Taking the heat off

Biomimetic-engineering design can replace spaghetti tangle of nanotubes in thermal material.

Denise Brehm, (MIT) Civil and Environmental Engineering

Nanoelectromechanical systems (NEMS) devices have the potential to revolutionize the world of sensors: motion, chemical, temperature, etc. But taking electromechanical devices from the micro scale down to the nano requires finding a means to dissipate the heat output of this tiny gadgetry.

In a paper that recently appeared in the journal Nano Letters, Professor Markus Buehler and postdoctoral associate Zhiping Xu of MIT’s Department of Civil and Environmental Engineering say the solution is to build these devices using a thermal material that naturally dissipates heat from the device’s center through a hierarchical branched network of carbon nanotubes. The template for this thermal material’s design is a living cell, specifically, the hierarchical protein networks that allow a cell’s nucleus to communicate with the cell’s outermost regions.

“The structure now used when designing materials with carbon nanotubes resembles spaghetti,” said Buehler, who studies protein-based materials at the nano and atomistic scales with the goal of using biomimetic-engineering principles to design human-made materials. “We show that a precise arrangement of carbon nanotubes similar to those found in the cytoskeleton of cells will create a thermal material that effectively dissipates heat, which could prevent a NEMS device from failing or melting.”
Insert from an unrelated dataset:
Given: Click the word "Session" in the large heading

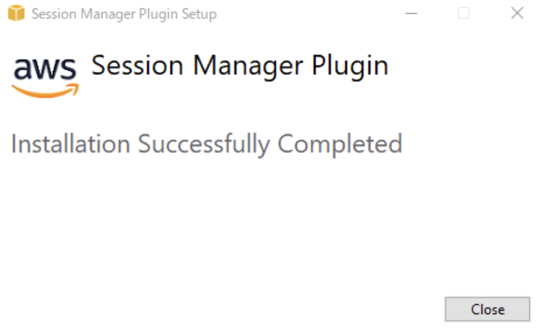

NEMS devices are characterized by extremely small, high-density heat sources that can’t be cooled by traditional means. Even the microelectromechanical systems (MEMS) devices used in automobiles and electronics are hard to cool, because conventional thermal management strategies such as fans, fluids, pastes and wiring often don’t work at these small scales; heat buildup in MEMS frequently leads to catastrophic device failure, which limits the reliability of larger systems.